Nearly every year, forest fires spread health-damaging haze across the country and into neighboring Malaysia and Singapore.
Officials have deployed more than 9,000 people to fight the fires, which have burned more than 400,000 acres in the provinces of Riau, Jambi, South Sumatra, West Kalimantan, Central Kalimantan, and South Kalimantan.
Riau provincial secretary Ahmad Syah Harofie said air pollution had hit hazardous levels in the provincial capital, Pekanbaru, and was very unhealthy in many other areas. Several thousand schools in the capital and three other cities and districts have been closed since Tuesday.
He said nearly 300,000 people in the province have suffered respiratory illnesses since January, when it and the five other provinces declared states of emergency due to the forest fires.

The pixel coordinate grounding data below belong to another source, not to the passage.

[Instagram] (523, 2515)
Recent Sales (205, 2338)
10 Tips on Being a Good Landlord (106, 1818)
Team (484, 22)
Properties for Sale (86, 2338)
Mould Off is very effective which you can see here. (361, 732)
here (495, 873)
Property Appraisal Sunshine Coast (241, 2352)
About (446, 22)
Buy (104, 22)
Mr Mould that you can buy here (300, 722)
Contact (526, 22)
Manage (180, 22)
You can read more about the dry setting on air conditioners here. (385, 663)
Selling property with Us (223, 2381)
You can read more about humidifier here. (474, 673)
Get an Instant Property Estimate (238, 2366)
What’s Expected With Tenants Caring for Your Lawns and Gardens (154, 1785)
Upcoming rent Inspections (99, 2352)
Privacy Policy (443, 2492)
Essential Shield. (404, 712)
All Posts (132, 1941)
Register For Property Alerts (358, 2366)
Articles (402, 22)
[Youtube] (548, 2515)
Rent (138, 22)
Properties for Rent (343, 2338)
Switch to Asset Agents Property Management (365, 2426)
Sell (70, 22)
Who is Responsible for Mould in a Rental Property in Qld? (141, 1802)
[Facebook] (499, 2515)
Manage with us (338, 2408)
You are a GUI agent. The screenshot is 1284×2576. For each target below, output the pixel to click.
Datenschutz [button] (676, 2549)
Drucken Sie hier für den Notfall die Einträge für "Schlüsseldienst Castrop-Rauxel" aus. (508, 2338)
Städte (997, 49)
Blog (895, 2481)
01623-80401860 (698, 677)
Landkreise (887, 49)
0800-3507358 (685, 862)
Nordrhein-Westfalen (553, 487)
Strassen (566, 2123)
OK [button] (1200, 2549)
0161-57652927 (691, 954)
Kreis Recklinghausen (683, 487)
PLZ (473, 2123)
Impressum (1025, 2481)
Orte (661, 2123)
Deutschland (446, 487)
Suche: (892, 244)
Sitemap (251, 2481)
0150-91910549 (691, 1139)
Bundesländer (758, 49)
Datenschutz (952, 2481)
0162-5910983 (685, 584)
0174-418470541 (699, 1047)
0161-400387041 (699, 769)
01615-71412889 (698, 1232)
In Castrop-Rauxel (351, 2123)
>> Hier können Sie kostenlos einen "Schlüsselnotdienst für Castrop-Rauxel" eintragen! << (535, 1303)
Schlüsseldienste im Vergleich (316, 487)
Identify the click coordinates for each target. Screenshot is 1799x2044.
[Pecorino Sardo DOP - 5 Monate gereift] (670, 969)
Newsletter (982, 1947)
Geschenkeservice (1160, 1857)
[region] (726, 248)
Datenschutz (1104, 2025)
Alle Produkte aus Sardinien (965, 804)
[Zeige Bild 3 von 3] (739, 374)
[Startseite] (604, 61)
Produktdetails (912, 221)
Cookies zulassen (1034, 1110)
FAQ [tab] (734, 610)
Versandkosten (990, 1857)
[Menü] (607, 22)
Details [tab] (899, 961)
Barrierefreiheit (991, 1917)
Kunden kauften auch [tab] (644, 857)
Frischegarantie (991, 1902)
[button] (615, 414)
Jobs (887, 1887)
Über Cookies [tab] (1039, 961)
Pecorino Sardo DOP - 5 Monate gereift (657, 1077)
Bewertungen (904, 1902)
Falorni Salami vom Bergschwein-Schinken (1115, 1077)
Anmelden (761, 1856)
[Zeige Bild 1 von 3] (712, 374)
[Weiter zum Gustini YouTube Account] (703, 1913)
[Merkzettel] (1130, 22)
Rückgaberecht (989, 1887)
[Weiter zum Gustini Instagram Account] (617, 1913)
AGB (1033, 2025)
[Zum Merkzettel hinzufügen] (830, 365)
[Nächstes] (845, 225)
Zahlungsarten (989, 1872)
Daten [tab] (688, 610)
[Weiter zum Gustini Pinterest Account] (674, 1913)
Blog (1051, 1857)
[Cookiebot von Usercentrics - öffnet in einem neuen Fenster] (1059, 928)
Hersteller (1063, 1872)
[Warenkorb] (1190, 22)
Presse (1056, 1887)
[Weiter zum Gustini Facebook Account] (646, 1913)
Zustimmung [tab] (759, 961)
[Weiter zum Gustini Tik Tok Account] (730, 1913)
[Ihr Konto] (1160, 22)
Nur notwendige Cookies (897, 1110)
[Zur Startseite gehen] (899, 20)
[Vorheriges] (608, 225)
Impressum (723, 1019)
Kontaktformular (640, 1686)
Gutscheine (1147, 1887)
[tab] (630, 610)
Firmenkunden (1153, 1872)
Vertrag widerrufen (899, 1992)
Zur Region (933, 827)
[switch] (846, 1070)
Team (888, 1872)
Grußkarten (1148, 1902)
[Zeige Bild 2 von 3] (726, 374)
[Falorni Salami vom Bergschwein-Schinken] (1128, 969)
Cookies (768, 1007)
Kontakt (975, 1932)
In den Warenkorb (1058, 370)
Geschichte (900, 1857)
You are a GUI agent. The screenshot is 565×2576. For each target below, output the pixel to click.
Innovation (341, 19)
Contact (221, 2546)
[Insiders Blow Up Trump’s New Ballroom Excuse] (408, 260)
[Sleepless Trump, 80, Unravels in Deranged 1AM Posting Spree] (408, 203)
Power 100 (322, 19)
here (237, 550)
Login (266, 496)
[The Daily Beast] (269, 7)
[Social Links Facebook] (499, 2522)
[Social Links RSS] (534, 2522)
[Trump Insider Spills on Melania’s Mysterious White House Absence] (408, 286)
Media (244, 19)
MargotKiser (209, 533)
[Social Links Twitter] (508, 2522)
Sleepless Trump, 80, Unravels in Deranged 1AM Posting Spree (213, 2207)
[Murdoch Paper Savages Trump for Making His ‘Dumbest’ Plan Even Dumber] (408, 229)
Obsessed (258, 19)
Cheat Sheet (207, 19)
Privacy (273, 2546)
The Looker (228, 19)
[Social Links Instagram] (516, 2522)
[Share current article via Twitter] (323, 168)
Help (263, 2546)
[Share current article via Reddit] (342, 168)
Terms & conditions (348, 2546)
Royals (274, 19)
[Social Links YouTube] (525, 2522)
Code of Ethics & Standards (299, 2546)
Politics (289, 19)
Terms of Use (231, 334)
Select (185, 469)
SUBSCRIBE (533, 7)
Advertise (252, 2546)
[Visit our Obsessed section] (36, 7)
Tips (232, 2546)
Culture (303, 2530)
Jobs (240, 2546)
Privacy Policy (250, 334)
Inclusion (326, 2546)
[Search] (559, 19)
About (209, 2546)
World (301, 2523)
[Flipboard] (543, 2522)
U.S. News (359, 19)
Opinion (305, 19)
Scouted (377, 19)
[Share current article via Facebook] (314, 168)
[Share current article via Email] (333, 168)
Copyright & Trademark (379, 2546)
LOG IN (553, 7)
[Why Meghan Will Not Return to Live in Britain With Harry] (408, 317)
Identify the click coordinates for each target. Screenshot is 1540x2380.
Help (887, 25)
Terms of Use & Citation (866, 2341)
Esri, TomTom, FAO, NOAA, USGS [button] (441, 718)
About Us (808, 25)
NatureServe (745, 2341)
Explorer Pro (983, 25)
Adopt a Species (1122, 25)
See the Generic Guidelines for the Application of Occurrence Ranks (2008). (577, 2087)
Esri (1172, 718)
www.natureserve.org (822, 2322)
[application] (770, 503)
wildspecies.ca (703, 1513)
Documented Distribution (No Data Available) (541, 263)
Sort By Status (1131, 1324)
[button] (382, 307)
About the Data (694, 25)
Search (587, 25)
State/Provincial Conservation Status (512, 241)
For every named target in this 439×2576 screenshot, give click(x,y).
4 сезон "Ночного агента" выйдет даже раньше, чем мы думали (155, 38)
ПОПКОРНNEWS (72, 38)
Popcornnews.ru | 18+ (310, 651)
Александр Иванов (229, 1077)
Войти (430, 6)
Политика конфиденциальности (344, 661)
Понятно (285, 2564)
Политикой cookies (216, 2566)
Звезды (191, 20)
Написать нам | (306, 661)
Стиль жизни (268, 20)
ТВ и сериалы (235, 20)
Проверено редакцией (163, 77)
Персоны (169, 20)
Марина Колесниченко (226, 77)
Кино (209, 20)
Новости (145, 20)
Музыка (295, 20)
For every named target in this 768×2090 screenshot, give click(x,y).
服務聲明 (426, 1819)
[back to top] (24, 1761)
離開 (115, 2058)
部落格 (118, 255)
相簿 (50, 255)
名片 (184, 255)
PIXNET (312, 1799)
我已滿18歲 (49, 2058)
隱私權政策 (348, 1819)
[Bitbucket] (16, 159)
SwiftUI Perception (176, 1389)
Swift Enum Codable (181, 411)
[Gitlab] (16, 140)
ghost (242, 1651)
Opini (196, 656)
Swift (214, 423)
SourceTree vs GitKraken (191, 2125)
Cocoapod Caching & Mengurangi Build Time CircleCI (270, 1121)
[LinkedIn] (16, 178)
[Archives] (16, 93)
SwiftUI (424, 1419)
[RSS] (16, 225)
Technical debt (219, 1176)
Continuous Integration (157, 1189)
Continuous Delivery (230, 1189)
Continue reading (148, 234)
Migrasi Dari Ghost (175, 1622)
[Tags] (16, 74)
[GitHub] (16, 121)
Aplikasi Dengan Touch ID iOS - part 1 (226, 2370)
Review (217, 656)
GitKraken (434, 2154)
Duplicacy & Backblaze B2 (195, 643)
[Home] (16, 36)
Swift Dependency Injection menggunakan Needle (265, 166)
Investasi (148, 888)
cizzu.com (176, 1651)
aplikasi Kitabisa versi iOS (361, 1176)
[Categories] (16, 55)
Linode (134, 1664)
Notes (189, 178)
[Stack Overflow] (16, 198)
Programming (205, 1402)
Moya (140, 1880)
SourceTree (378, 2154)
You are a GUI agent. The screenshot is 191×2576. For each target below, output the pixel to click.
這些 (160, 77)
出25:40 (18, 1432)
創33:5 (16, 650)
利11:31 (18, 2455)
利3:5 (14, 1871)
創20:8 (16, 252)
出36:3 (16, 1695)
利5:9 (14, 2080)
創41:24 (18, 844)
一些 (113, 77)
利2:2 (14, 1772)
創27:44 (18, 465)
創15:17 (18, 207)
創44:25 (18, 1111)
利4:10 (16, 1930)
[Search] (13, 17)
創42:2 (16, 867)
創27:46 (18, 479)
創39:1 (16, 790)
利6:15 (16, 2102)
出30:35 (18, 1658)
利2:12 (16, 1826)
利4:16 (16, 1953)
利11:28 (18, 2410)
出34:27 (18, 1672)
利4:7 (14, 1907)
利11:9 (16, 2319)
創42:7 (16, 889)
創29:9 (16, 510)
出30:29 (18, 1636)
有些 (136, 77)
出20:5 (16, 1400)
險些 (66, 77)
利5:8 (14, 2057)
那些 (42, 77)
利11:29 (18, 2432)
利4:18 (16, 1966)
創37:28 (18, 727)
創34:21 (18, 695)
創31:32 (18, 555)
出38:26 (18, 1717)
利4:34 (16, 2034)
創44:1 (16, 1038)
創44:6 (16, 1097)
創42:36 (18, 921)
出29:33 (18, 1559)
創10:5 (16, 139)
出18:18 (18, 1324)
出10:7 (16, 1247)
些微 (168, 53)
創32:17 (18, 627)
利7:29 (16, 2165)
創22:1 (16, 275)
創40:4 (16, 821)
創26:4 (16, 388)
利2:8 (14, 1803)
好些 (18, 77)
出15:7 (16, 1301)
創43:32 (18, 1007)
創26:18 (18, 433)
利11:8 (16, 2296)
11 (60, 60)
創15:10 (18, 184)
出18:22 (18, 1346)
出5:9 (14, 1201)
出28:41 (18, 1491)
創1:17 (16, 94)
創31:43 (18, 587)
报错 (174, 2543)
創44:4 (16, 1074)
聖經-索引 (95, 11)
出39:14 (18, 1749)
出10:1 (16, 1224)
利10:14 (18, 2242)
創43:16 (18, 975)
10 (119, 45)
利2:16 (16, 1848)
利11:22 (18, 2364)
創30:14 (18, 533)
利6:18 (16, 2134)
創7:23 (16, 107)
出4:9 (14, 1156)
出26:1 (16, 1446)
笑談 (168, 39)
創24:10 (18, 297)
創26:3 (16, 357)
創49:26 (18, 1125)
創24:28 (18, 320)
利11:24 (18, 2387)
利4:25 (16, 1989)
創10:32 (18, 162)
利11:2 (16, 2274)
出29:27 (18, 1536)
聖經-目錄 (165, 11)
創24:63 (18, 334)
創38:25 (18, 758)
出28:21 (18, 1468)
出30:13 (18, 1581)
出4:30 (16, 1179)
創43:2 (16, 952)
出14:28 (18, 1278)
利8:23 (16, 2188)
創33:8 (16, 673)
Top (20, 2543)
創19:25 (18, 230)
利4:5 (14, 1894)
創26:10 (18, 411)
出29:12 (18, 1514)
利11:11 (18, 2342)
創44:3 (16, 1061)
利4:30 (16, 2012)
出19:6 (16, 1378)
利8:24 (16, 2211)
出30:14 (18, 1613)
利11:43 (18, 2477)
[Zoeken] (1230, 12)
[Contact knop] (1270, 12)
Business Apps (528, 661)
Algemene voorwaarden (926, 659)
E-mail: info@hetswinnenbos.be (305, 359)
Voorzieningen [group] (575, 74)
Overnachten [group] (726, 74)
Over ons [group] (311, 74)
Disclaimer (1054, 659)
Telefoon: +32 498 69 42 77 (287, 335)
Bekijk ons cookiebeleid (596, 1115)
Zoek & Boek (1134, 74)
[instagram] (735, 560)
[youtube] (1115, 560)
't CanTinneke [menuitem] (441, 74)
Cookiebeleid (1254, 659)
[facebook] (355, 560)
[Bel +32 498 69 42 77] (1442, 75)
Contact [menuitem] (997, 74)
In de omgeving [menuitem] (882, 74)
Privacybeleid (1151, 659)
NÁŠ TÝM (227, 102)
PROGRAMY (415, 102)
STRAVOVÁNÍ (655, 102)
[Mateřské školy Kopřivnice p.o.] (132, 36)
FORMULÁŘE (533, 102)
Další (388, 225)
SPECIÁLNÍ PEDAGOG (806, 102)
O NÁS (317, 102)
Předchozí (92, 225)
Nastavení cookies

The fires burned parts of Tesso Nilo National Park in Riau, home to about 140 endangered wild elephants, said Edward Sanger, the local disaster agency spokesman.
Thousands of Muslims, many wearing face masks to protest themselves from the smoke, joined mass prayers for rain in Pekanbaru.
The haze is an annual problem for Southeast Asia. Record Indonesian forest fires in 2015 spread haze across a swath of Southeast Asia, and, according to a study by Harvard and Columbia universities, hastened 100,000 deaths.
The fires are often started to clear land for planting. Many areas of Indonesia are prone to rapid burning because of the draining of swampy peatland forests for pulp wood and palm oil plantations.